Chitosan-lysine nanoparticles for sustained delivery of capecitabine: Formulation, characterization, and evaluation of anticancer and antifungal properties with molecular docking insights on anti-inflammatory potential

This study aimed to develop and evaluate chitosan/lysine nanoparticles as a delivery system for capecitabine in cancer treatment. Nanoparticles were synthesized via ionic gelation and characterized using FTIR, XRD, SEM, TEM, and UV spectroscopy. FTIR analysis confirmed successful drug loading, while XRD revealed the amorphous nature of the encapsulated drug. TEM imaging showed particle sizes ranging from 40-60 nm, ideal for tumor penetration. The formulation achieved a high drug entrapment efficiency of 98 %, indicating strong drugpolymer interaction. Sustained drug release was observed in PBS at pH 7.4 with the Higuchi model showing the best fit (R2 = 0.99), indicating a diffusion-controlled release mechanism. Biodegradation assays using lysozyme confirmed the nanoparticles ' biocompatibility. The formulations exhibited superior antioxidant potential, with antioxidant activity of capecitabine-loaded nanoparticles showing a 35 % increase compared to the control. Antimicrobial tests showed efficacy against Mucor, Aspergillus, B. cereus, and E. coli, with inhibition zones ranging from 10-22 mm.
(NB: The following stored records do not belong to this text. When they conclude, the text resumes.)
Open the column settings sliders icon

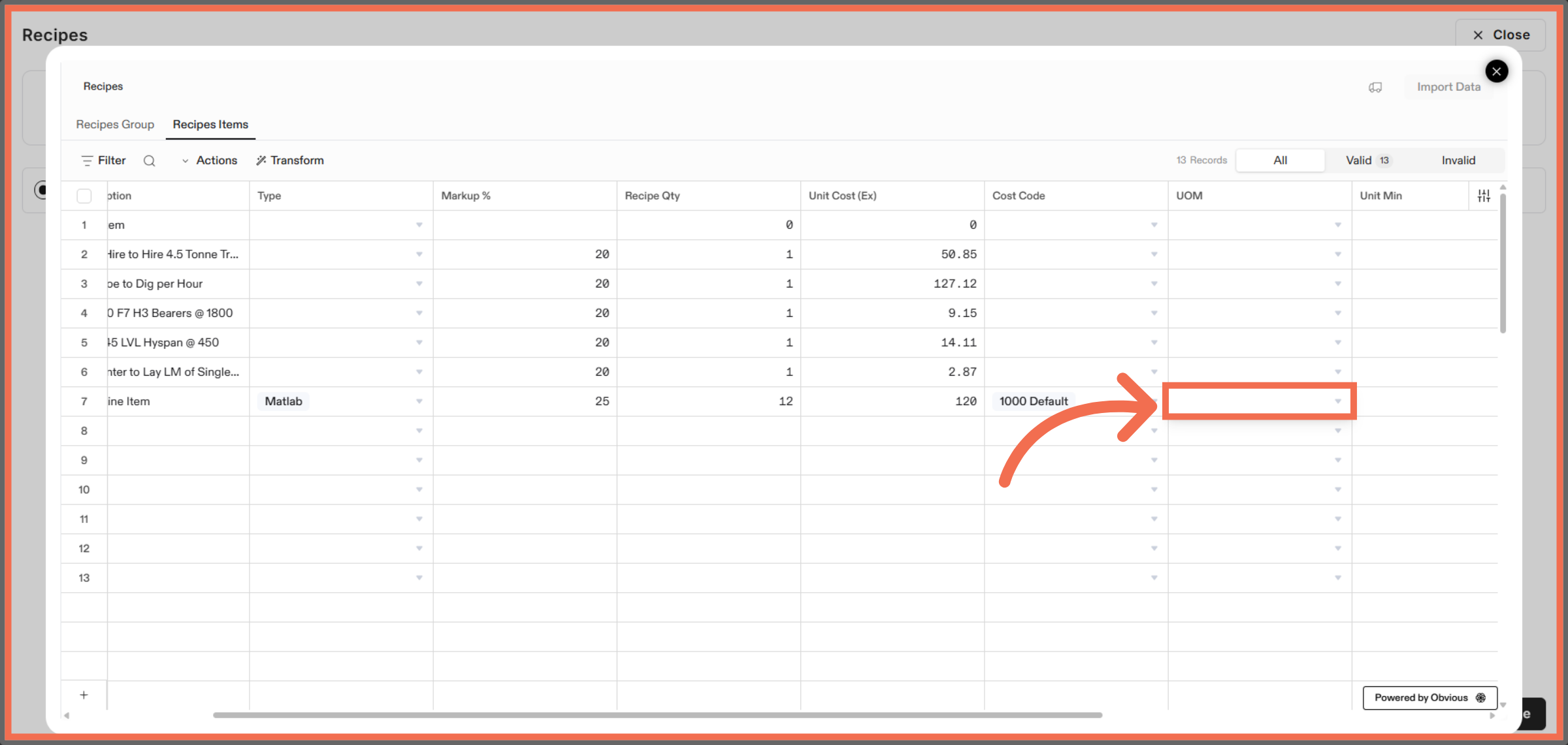[x=1484, y=195]
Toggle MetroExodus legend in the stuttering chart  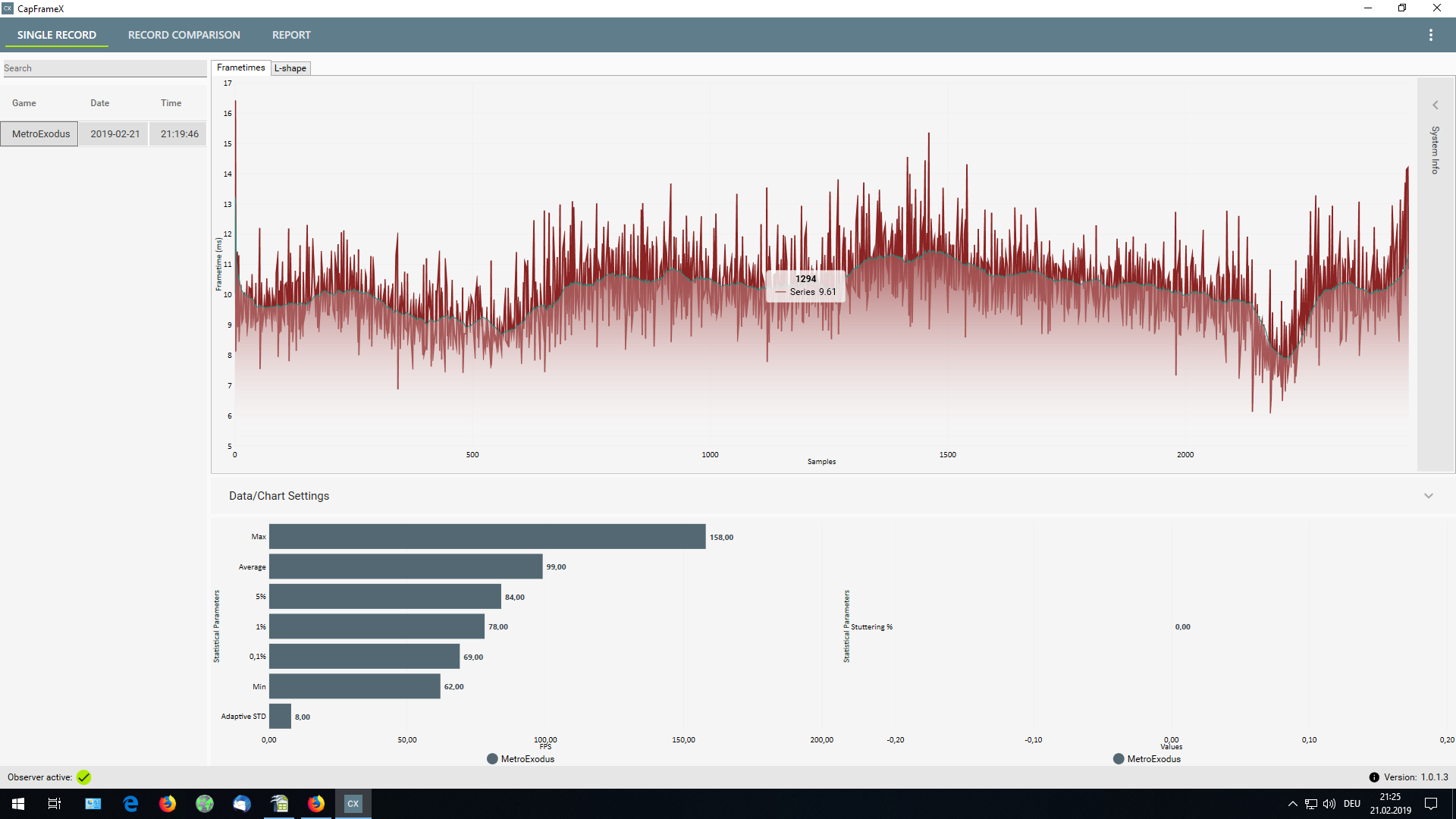[1147, 759]
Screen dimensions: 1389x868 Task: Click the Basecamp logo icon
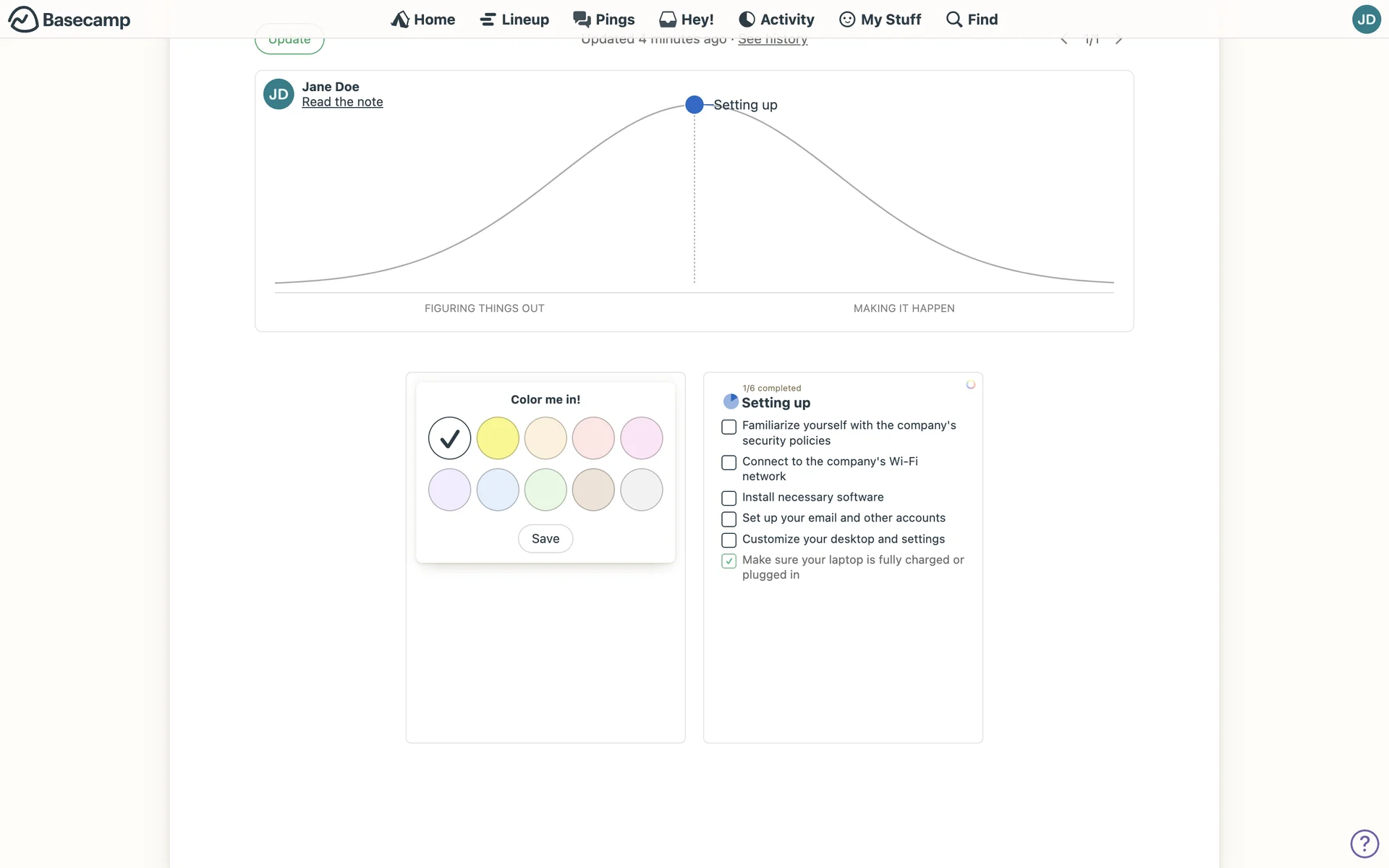[23, 20]
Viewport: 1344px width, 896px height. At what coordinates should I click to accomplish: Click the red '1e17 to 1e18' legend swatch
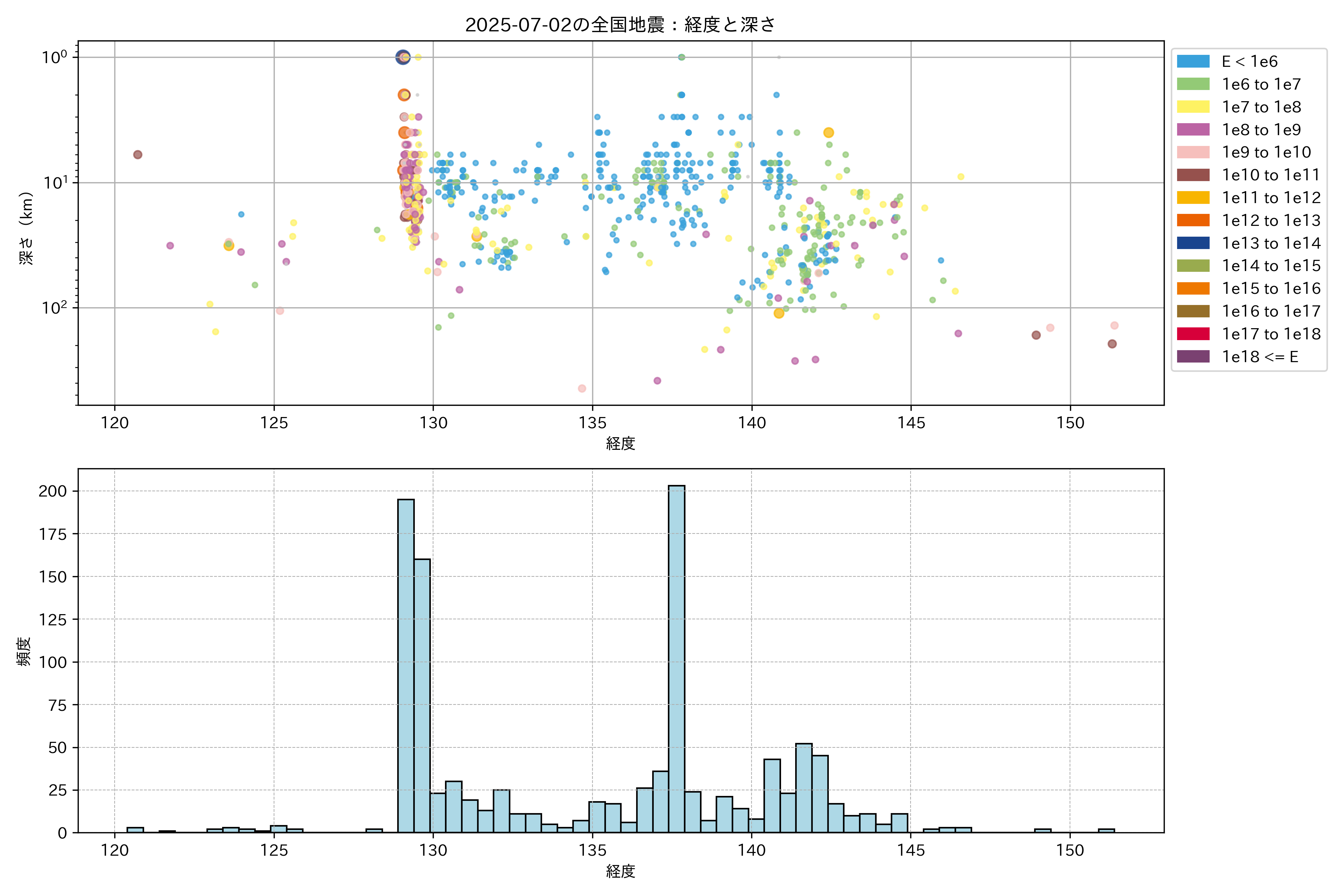[1192, 334]
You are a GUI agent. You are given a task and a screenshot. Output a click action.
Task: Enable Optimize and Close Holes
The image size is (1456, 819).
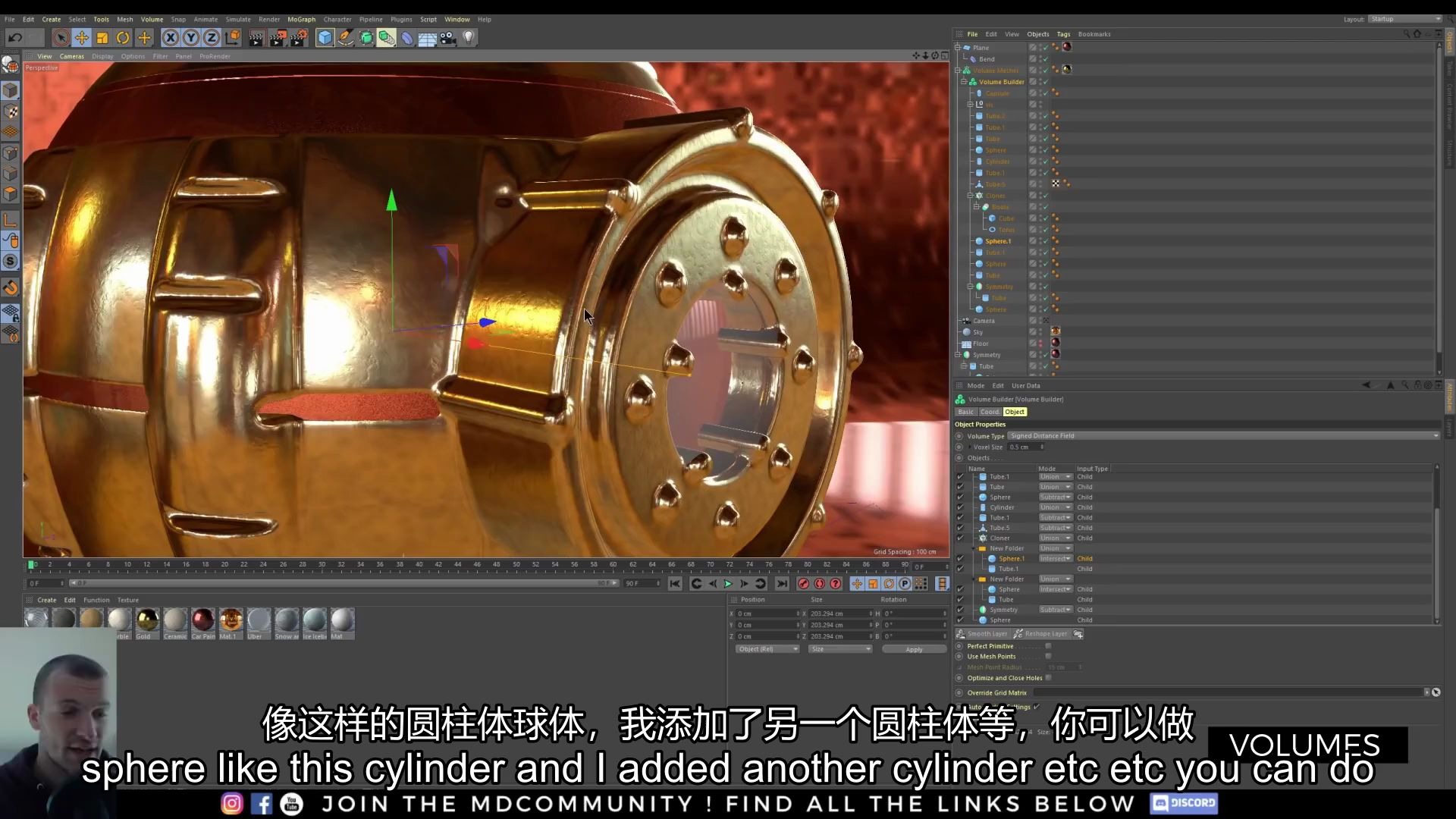[1050, 677]
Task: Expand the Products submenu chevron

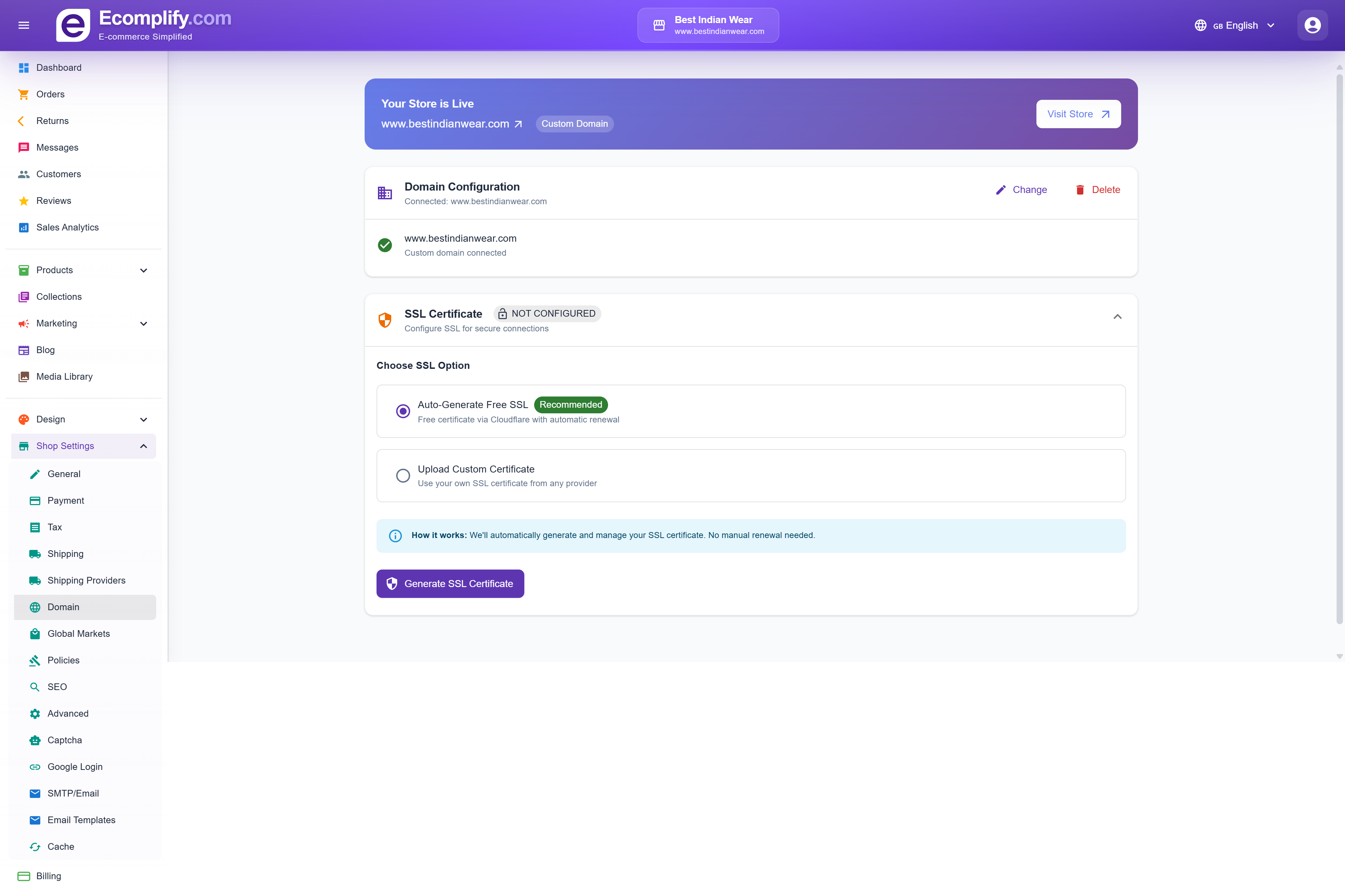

Molecular docking analysis using the GRAMM server explored interactions of chitosan/lysine nanoparticles and capecitabine-loaded nanoparticles with human neutrophil elastase (HNE) 1H1B protein, showing favorable binding energies of-6.2 kcal/mol and-7.1 kcal/mol, respectively, suggesting potential anti-inflammatory properties. This research underscores the potential of chitosan-lysine nanoparticles as effective carriers for capecitabine, offering controlled drug release and improved therapeutic outcomes in cancer treatment, while also highlighting their potential in anti-inflammatory applications.